Please rewrite the rows as a numbered list, starting at the line that contains "Viewport: 700px width, 409px" and ending with the last of the rows, both included. Leave out any blank lines.

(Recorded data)

---*---

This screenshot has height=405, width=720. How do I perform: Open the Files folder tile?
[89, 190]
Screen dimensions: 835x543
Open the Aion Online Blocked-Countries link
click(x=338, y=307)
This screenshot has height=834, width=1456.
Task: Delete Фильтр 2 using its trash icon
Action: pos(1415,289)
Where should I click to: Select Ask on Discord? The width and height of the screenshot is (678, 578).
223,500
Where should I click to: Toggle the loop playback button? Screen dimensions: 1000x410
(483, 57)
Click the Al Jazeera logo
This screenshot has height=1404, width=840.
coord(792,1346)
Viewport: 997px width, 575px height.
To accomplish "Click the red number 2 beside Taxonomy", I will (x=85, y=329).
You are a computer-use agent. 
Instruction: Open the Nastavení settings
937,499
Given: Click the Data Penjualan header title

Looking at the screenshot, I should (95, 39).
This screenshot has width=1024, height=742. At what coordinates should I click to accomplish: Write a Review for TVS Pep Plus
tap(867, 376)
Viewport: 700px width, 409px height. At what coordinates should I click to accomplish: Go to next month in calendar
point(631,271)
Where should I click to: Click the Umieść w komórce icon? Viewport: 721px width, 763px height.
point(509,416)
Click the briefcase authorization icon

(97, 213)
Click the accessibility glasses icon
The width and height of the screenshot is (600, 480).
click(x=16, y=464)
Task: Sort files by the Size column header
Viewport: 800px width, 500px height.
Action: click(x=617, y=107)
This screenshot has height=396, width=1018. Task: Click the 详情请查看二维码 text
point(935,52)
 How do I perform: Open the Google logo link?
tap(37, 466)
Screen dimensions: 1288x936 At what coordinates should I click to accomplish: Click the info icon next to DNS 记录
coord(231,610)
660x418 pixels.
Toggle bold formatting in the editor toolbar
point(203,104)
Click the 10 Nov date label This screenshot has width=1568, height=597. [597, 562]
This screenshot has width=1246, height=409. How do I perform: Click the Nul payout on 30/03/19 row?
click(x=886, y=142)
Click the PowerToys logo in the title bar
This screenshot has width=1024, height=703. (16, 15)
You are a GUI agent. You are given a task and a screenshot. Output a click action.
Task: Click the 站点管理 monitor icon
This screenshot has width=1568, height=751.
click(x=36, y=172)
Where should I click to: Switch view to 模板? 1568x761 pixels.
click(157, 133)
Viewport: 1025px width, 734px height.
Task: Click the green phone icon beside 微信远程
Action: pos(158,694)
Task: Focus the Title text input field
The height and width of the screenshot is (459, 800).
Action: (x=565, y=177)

---*---

▶ [COMPLETED TASK]:
1. Viewport: 700px width, 409px height. At what coordinates should I click to accomplish: Go to next month in calendar
2. point(631,271)
3. Where should I click to: Click the Umieść w komórce icon? Viewport: 721px width, 763px height.
4. point(509,416)
5. Click the briefcase authorization icon
6. (97, 213)
7. Click the accessibility glasses icon
8. The width and height of the screenshot is (600, 480).
9. click(x=16, y=464)
10. Task: Sort files by the Size column header
11. Viewport: 800px width, 500px height.
12. Action: click(x=617, y=107)
13. This screenshot has height=396, width=1018. Task: Click the 详情请查看二维码 text
14. point(935,52)
15.  How do I perform: Open the Google logo link?
16. tap(37, 466)
17. Screen dimensions: 1288x936 At what coordinates should I click to accomplish: Click the info icon next to DNS 记录
18. coord(231,610)
19. 660x418 pixels.
20. Toggle bold formatting in the editor toolbar
21. point(203,104)
22. Click the 10 Nov date label This screenshot has width=1568, height=597. [597, 562]
23. This screenshot has width=1246, height=409. How do I perform: Click the Nul payout on 30/03/19 row?
24. click(x=886, y=142)
25. Click the PowerToys logo in the title bar
26. This screenshot has width=1024, height=703. (16, 15)
27. You are a GUI agent. You are given a task and a screenshot. Output a click action.
28. Task: Click the 站点管理 monitor icon
29. This screenshot has width=1568, height=751.
30. click(x=36, y=172)
31. Where should I click to: Switch view to 模板? 1568x761 pixels.
32. click(157, 133)
33. Viewport: 1025px width, 734px height.
34. Task: Click the green phone icon beside 微信远程
35. Action: pos(158,694)
36. Task: Focus the Title text input field
37. The height and width of the screenshot is (459, 800).
38. Action: (x=565, y=177)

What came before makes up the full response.